FRIDAY, Nov. 19. Still the same arid, treeless and high coast. All sight of the snow mountains is intercepted by these shore bluffs, from which our distance varies from one to three miles. There seem to be no shoals here, and no sunken rocks save close in shore.
Last night at 10 we reached Iquique. This is the por from which saltpetre is exported in great quantities. Eight or ten ships were at anchor. There is not enough water here for drinking. They distil sea-water for this purpose, advertising to supply ships with it at the rate of 2˝ cents the imperial gallon.
The amount of dissapation here is dreadful. Men plead the scarcity of water as a reason for planting the seeds of the deeper and more unslakable thirst of the inebriate.
Iquique is certainly one of the last places at which a man might choose to pass his days, or even a portion of them. The cargo for this port was very abundant, consisting chiefly of vegetables and fruits from the more northern and favored parts of Peru.

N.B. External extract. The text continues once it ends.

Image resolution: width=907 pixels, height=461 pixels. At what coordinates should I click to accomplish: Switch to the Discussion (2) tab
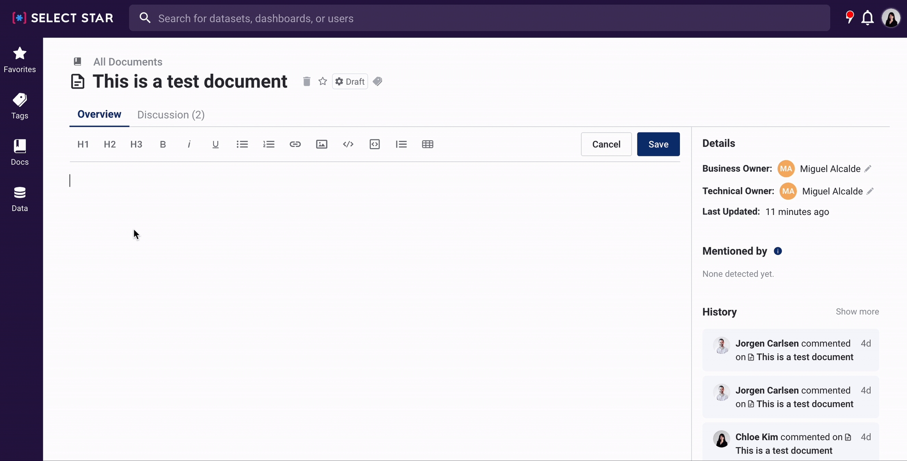(x=171, y=115)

We are behind time about twelve hours, and therefore call at all these ports at night. To-night again we are to call at Cabijah, the only seaport of Bolivia. This is situated in the desert of Atacama, and is also a wretched place. The journey thence to Potosi is made on mules, for hundreds of miles through a desert tract. There are two ways of reaching that seat of fabled wealth, one from Cobija, the other by Arica. The latter is the more expeditious route, but, from having to climb the mountains more abruptly, the traveler is liable to the peculiar disease of the mountains called sirocho or puna. It is said that nearly every one suffers from it on rising to the higher elevations of the Andes. However, it is not merely a matter of height, since persons have often been attacked when nine thousand feet high, and not attacked at higher elevations.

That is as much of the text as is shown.